78

920 87 9
                                    

Kalau kemarin Oma memaki dirinya dengan kata-kata kasar sampai bisa Naleah merasa jengkel, sakit hati dan terluka, dia merasa marah. Meskipun semua kata-kata Oma pedas karena kelakuannya namun dia tetap ingin sama Hans. 

Namun tadi Tante Bulan begitu baik, begitu lembut dan begitu sabar memnghadapinya. Bisa saja Tante Bulan marah, bisa saja dia kecewa lalu menjambaknya, namun karena dia baik, dia tetap memperlakukan dirinya dengan manusiawi. 

Bagaimana bisa Naleah tidak kepikiran dengan Bulan? Apalagi tantenya itu sedang mengandung dan merawat kehamilan pertama yang di tunggu-tunggunya.

Dia menjadi ragu. 

Apa pantas kawin lari meninggalkan semuanya hanya demi mementingkan kebahagiaan mereka berdua saja?

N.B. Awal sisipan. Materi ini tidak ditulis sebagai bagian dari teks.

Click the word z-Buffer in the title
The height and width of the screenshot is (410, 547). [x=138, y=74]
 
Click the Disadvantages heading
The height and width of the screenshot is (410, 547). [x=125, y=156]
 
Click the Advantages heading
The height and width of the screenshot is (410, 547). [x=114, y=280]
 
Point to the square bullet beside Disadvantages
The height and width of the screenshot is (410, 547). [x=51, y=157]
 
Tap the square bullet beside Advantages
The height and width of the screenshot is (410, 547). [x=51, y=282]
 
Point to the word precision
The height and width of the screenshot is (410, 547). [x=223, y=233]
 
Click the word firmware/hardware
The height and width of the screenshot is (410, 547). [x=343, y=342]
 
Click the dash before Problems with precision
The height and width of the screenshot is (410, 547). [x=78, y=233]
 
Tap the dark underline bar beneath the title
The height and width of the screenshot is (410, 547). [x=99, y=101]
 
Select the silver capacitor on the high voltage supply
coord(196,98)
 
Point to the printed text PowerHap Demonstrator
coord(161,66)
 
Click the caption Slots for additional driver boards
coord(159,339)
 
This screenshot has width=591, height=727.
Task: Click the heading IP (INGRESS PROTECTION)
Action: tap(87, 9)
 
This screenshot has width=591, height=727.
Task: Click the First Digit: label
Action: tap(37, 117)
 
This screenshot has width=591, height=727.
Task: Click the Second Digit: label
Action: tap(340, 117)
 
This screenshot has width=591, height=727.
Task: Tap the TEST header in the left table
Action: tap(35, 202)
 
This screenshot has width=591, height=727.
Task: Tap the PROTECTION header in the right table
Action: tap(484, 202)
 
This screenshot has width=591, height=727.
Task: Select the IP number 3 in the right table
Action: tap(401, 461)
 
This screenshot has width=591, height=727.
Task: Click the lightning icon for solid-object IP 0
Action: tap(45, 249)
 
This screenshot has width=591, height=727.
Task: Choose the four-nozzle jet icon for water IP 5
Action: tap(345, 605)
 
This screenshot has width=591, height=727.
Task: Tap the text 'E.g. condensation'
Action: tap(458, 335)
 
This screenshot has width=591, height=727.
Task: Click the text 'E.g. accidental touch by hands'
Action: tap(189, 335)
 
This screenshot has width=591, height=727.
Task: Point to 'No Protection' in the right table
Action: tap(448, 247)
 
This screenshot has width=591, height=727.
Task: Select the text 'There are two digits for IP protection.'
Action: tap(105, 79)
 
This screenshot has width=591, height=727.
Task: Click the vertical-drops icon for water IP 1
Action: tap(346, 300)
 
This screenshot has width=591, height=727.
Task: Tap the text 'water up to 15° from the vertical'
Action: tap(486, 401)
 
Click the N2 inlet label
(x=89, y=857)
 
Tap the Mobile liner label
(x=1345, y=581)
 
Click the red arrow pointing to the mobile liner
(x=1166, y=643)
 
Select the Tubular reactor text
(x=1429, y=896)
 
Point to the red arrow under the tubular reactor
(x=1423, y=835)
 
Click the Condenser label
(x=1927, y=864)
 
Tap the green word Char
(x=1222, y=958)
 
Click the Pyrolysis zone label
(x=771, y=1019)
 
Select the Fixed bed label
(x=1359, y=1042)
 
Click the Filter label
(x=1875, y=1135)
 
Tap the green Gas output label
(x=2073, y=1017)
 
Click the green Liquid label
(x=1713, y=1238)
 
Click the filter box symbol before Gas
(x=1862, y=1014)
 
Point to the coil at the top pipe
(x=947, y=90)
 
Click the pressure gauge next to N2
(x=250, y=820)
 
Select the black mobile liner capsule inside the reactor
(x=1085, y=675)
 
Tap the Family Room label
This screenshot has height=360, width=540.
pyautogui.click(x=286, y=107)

Apa pantas dia merebut Hans dari keluarganya yang dulu selalu baik-baik saja?

Hans yang selama ini hidup di puncak kesuksesan keluarganya, tidak pantas turun ke lumpur hanya untuk bersama dirinya. 

Apa pantas dia merebut lelaki itu dari keluarganya yang selama ini sudah hidup membesarkan, menemani dan membentuk Hans menjadi orang sempurna di matanya?

Kepalanya tiba-tiba sakit sekali dan pusing. Bukannya langsung pulang, dia memilih untuk duduk di taman mencari udara segar. 

Disana ada banyak orang-orang yang masih beraktifitas. Tidak memedulikan malam sudah gelap. Ada yang jogging, ada yang main skateboard, ada yang menonton, ada yang berjalan kaki bersama, bahkan ada yang berjualan. Semua orang nampak sibuk, nampak bahagia dan nampak bebas. 

Kenapa ya dia tidak bisa sebebas mereka? Apa salahnya sampai harus memiliki hidup pelik seperti ini? Apa memang benar kata Oma kalau dia tidak pantas hidup di dunia ini?

Ke taman bukannya menenangkan pikirannya, dia malah semakin berfikiran negatif. Jadi dia pulang saja karena tidak ada gunanya dia disini. Kebahagiaan dan kebebasan orang malah membuatnya tercekik. 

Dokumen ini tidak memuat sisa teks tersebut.